(Stored data)
• • • • •
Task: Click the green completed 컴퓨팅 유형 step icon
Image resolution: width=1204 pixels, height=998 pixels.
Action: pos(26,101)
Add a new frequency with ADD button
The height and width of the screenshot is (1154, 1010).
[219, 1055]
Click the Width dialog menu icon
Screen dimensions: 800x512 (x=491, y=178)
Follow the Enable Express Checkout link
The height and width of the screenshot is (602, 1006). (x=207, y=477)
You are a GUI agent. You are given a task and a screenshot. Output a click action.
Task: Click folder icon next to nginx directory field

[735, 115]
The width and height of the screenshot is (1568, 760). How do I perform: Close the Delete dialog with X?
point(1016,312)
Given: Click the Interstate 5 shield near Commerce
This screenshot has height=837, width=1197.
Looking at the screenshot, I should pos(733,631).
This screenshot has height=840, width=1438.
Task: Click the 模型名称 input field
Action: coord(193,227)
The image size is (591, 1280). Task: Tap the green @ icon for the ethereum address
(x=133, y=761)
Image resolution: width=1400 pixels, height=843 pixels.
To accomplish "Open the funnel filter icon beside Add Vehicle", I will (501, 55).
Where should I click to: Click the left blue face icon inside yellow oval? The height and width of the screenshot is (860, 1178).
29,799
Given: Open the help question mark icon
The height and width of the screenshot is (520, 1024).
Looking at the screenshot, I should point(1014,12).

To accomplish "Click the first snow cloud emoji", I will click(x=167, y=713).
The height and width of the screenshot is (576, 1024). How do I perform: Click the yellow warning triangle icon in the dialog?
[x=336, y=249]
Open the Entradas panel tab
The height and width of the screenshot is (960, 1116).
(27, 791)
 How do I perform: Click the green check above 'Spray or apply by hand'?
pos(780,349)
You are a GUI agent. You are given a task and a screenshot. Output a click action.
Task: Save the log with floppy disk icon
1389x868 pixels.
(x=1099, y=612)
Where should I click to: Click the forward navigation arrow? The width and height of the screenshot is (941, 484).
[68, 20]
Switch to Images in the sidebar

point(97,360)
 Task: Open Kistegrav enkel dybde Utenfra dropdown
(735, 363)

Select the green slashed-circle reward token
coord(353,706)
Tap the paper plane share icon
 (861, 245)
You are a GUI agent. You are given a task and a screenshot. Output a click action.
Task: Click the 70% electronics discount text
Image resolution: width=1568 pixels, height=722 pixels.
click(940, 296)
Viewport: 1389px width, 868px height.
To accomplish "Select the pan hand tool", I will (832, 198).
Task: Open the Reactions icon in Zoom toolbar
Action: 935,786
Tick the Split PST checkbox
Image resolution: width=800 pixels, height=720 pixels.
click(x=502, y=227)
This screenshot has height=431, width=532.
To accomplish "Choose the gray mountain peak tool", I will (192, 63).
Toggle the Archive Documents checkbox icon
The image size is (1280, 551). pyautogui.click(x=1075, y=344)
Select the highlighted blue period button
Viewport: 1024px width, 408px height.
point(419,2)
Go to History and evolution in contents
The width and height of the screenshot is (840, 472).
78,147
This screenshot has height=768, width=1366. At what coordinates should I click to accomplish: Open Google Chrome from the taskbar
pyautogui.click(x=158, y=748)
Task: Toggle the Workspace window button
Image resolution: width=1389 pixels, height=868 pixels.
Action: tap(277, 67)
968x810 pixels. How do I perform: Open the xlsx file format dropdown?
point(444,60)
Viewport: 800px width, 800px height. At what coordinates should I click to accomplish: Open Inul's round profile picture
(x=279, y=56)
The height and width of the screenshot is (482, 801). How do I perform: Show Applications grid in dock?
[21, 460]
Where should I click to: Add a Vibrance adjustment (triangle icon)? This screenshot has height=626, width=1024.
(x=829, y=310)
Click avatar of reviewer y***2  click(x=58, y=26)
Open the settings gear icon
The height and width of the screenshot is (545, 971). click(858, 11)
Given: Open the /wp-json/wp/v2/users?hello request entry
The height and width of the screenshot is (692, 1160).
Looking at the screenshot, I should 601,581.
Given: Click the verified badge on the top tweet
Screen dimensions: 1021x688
• • • • •
Request: Write out the items again, requests included, starting with the line that contains "This screenshot has height=768, width=1366." and going on through the line that contains "Action: tap(277, 67)". Shift every coordinate in the answers by adding 64 to it.

Solution to the problem:
This screenshot has height=768, width=1366. At what coordinates should I click to accomplish: Open Google Chrome from the taskbar
pyautogui.click(x=222, y=812)
Task: Toggle the Workspace window button
Image resolution: width=1389 pixels, height=868 pixels.
Action: tap(341, 131)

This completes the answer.